(Items listed in a dataset)
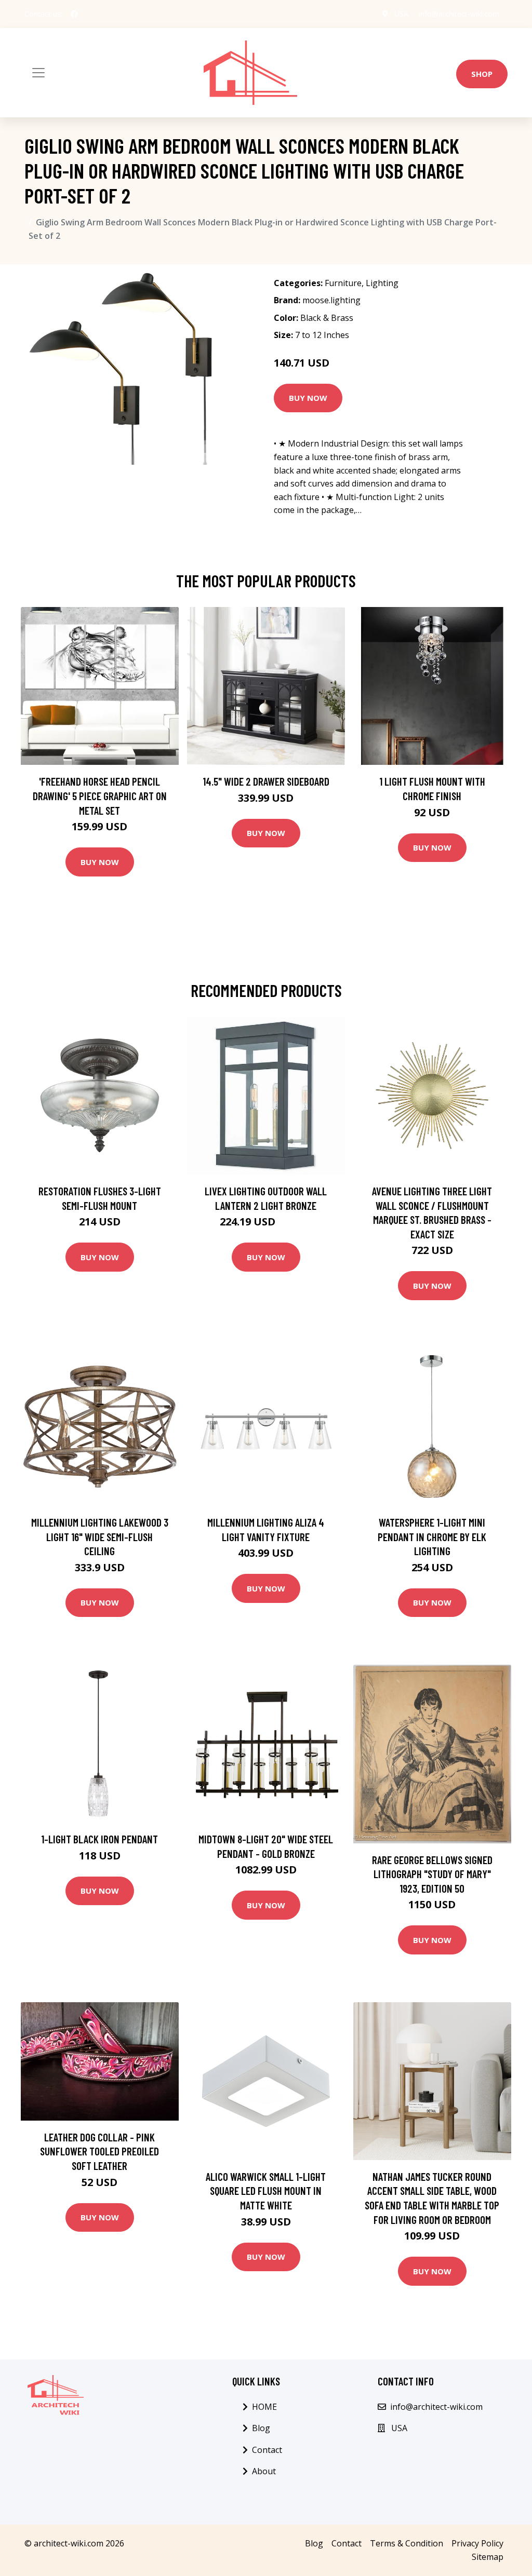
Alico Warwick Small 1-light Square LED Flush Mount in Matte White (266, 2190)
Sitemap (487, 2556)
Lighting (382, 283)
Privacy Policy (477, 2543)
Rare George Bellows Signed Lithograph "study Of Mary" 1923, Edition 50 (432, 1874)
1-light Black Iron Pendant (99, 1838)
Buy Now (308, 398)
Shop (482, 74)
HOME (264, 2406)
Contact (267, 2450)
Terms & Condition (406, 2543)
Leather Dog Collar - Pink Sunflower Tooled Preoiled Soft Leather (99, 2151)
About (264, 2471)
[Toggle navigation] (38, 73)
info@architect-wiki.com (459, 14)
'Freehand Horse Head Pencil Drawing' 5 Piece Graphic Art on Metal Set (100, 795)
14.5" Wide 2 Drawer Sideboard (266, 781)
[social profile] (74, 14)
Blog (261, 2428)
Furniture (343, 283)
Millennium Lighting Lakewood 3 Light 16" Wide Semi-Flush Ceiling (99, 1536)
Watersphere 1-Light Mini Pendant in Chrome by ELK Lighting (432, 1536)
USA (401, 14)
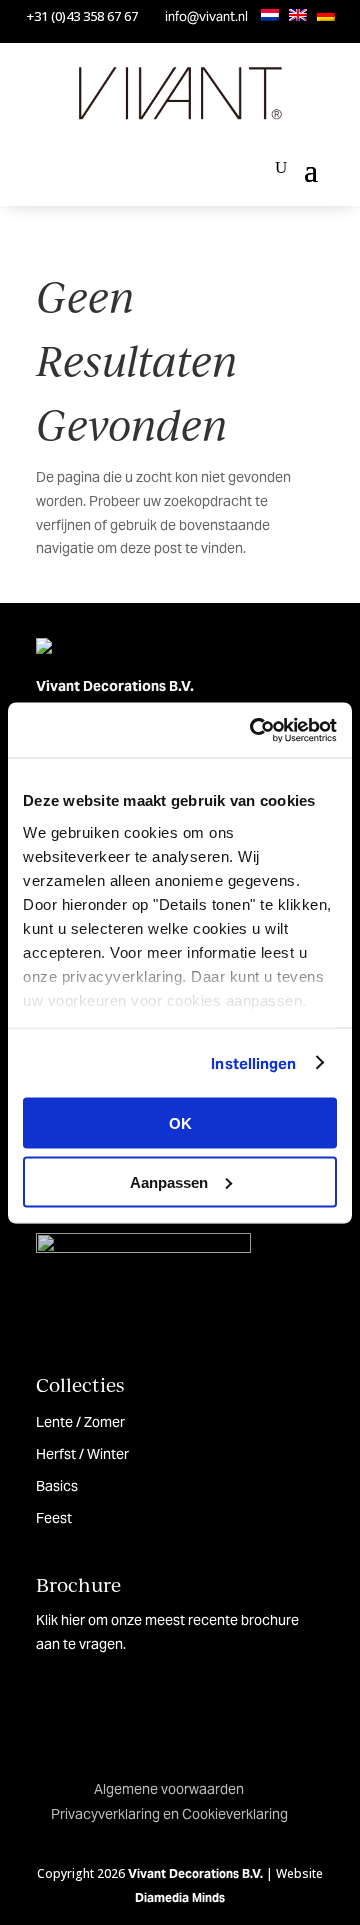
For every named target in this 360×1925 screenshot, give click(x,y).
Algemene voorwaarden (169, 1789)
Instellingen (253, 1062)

Task brief ▸ Please report how many lines in the records contain the string "Pendant", and write nothing besides that number.

Written reply ▸ 2